╭─ EXTRACT PROVIDED

Anomalous Behavior of High Quality Factor Planar Superconducting Resonators

ORAL

Abstract

Superconducting coplanar waveguide resonators have proven to be invaluable tools in studying some of the decoherence mechanisms found in superconducting qubits. Surface two-level states tend to dominate decoherence at temperatures below ~ Tc/10 and at very low microwave powers, assuming loss through other channels (e.g. quasiparticles, vortices, and radiation loss) has been mitigated through proper shielding and design. I will present recent measurements of resonators whose behavior diverges significantly from the standard two-level state model at low temperatures and low excitation energies, resulting in startling behavior of the internal quality factor.

╰─
╭─ SOURCE EXCERPT

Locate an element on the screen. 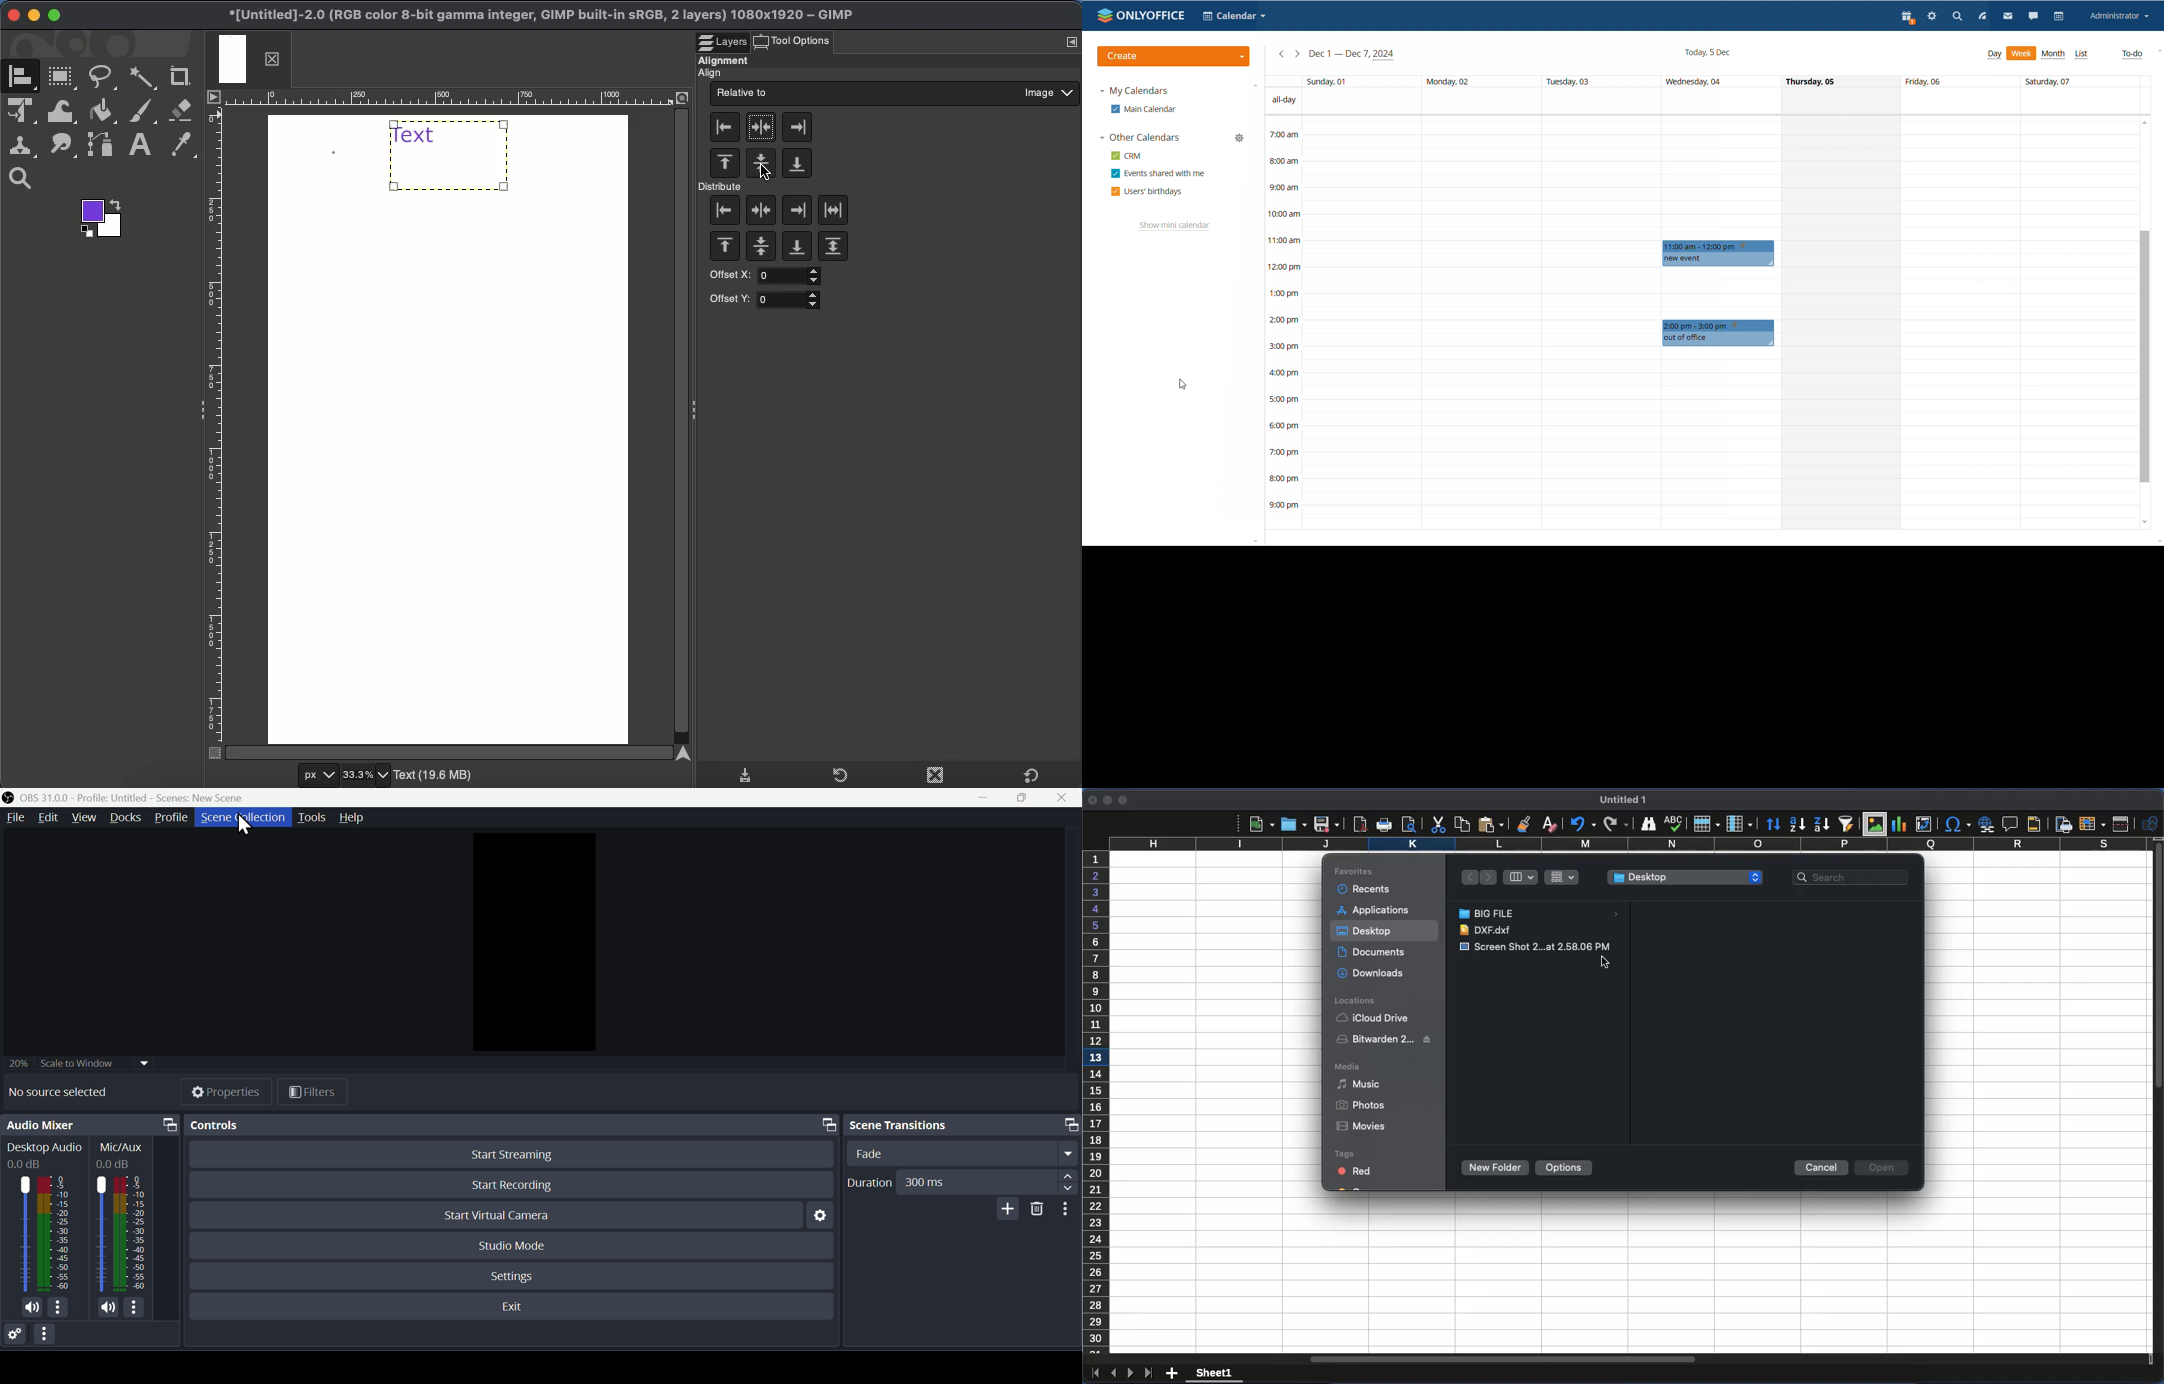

╰─

= INSTRUCTION A =
Answer these questions using the resonator abstract.
(i) Below roughly what temperature do surface two-level states tend to dominate decoherence?
(ii) What kind of presentation is the abstract labeled as?
(iii) Which quality factor shows startling behavior in the presented measurements?
= INSTRUCTION B =
Name every loss channel that the resonator abstract gives as an example of loss beyond surface two-level states.
= INSTRUCTION C =
Reproduce the resonator abstract word for word from "Anomalous Behavior of" to "internal quality factor.".

= CORRECT RESULT A =
(i) About Tc/10
(ii) Oral
(iii) The internal quality factor

= CORRECT RESULT B =
- Quasiparticles
- Vortices
- Radiation loss

= CORRECT RESULT C =
Anomalous Behavior of High Quality Factor Planar Superconducting Resonators

ORAL

Abstract

Superconducting coplanar waveguide resonators have proven to be invaluable tools in studying some of the decoherence mechanisms found in superconducting qubits. Surface two-level states tend to dominate decoherence at temperatures below ~ Tc/10 and at very low microwave powers, assuming loss through other channels (e.g. quasiparticles, vortices, and radiation loss) has been mitigated through proper shielding and design. I will present recent measurements of resonators whose behavior diverges significantly from the standard two-level state model at low temperatures and low excitation energies, resulting in startling behavior of the internal quality factor.